If it doesent detect your hardware, try it in VMware.

briancurtin
February 16th, 2006, 06:16 PM
ive wanted to try it for a while now, but never really felt like it since i only have one computer and don't like to mess around with randomly changing the distro here and there.

Tinuz
February 16th, 2006, 08:45 PM
Perhaps you should take a look at this thread (http://forums.gentoo.org/viewtopic-t-434228.html) over at the gentoo forums.

Or is that thread yours too? (I suspect so ;))

Sirin
February 16th, 2006, 08:50 PM
Look. All I did was ask a simple question about Solaris. It seems that people have nothing better to do with their time, but to bash other people. Is that right? ;)

void_false
February 16th, 2006, 08:51 PM
I want to try it too. Unfortunately I couldnt find any tutorial on how to install it without burning CDs. So its images are just sitting on my HD waiting to be installed. :-k

LordHunter317
February 16th, 2006, 08:54 PM
So do you think I should bother to download the 3gig dvd of Solaris and try it?No.

Don't bother. There's nothing special in Solaris on the desktop, and if you need Solaris for development or serving, you wouldn't be asking this question. The only reason to install it on your own time would be to learn it, and then you need a Sparc really.

mips
February 16th, 2006, 10:05 PM
...The only reason to install it on your own time would be to learn it, and then you need a Sparc really.
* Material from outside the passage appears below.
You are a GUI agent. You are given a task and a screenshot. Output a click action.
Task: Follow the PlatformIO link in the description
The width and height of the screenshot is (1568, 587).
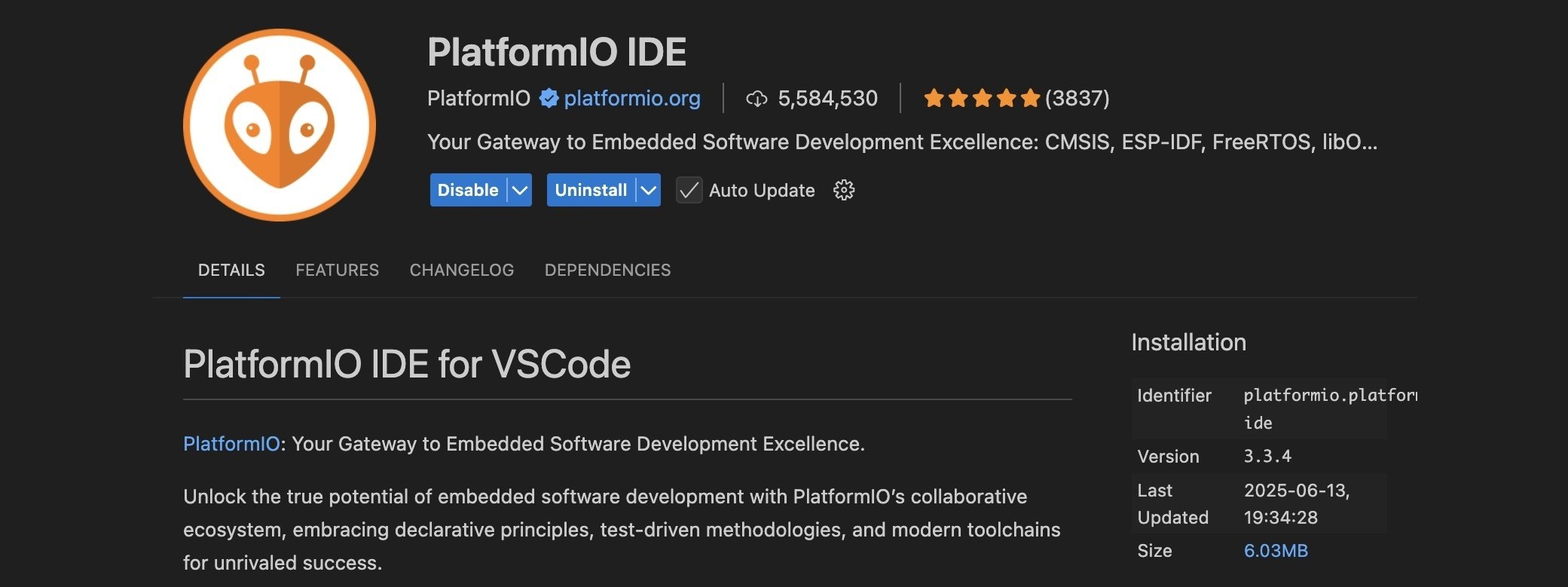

Why would you need a Sparc ??? The OS is the same, just the hardware is different..

LordHunter317
February 16th, 2006, 10:09 PM
Why would you need a Sparc ??? The OS is the same, just the hardware is different..Because not all the hardware-related commands are the same on the two-architectures, plus in most shops still, Solaris implies familarity with the Sparc hardware and how to deal with it.
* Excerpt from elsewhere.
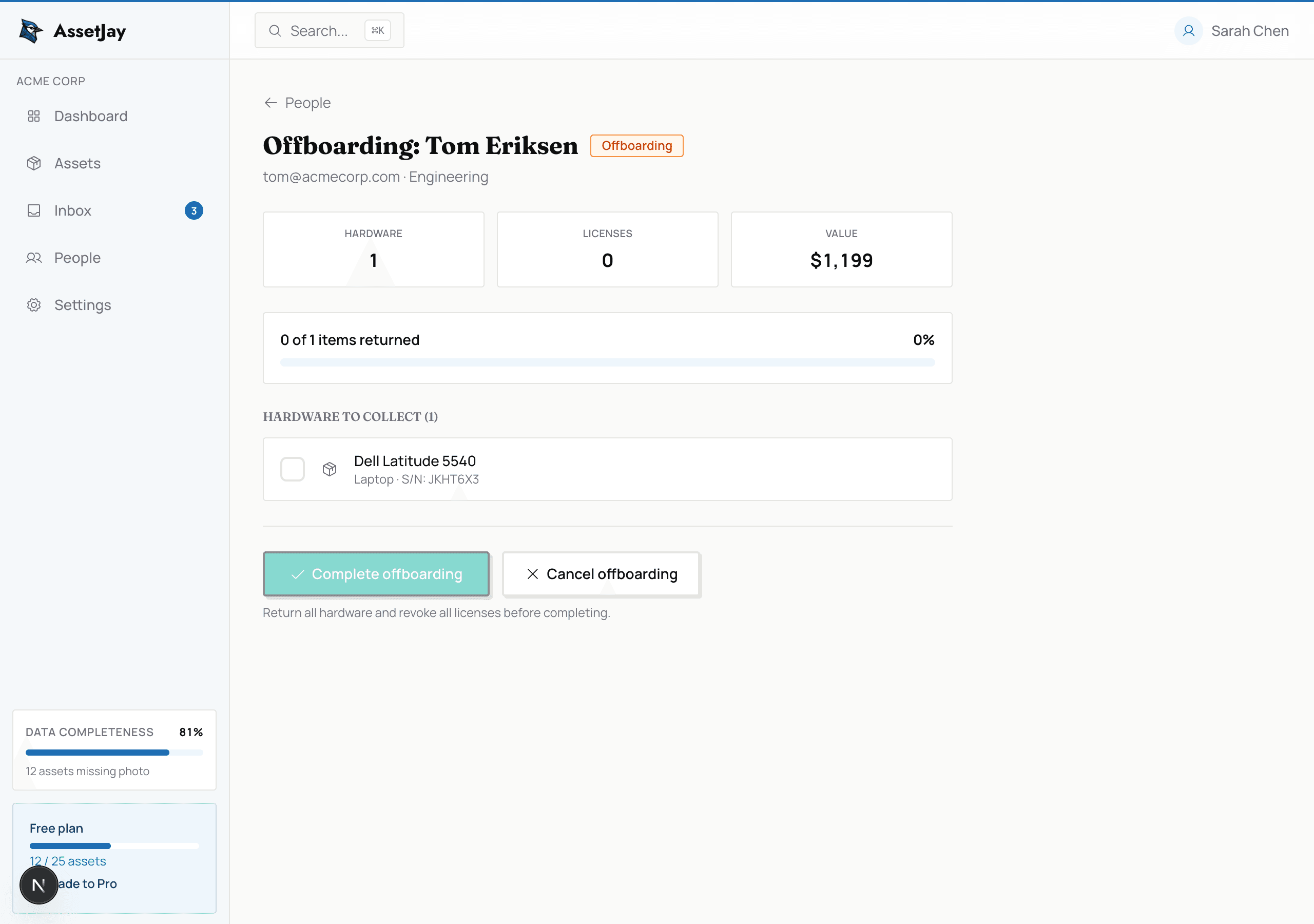
Task: Open the 12 / 25 assets link
Action: pos(68,860)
You won't get that on a Opteron box.

Lord Illidan
February 16th, 2006, 10:25 PM
Does it have good software, like firefox, openoffice,etc? I might try it out too, if only to experience a new OS. I tried PC-BSD but it wouldn't install, giving me a wierd error about my harddisk, and wiping Windows in the process...(who cares, it is now an Ubuntu partition).

mips
February 16th, 2006, 10:29 PM
Ok I see. I tried solaris for i386 a long time ago (still have the cd's) and found it bloated and slow.

Lord Illidan
February 16th, 2006, 10:47 PM
Ok I see. I tried solaris for i386 a long time ago (still have the cd's) and found it bloated and slow.

Maybe it changed? A lot of things can happen in a few years... Ubuntu 5.04 was slow, before 5.10 (imho)

mips
February 16th, 2006, 11:01 PM
True, you have a point but I my next mission is FreeBSD/OpenBSd. Maybe later.

Qrk
February 16th, 2006, 11:39 PM
I tried it on a Lab computer at my university, (Both a Dell P4 and a Sparc) and I was super impressed. It was very fast, even on the dell.

So I decided to try it on my home PC, but I couldn't get it to work very well. It was extremely slow, and didn't detect nearly as much of my hardware as Linux.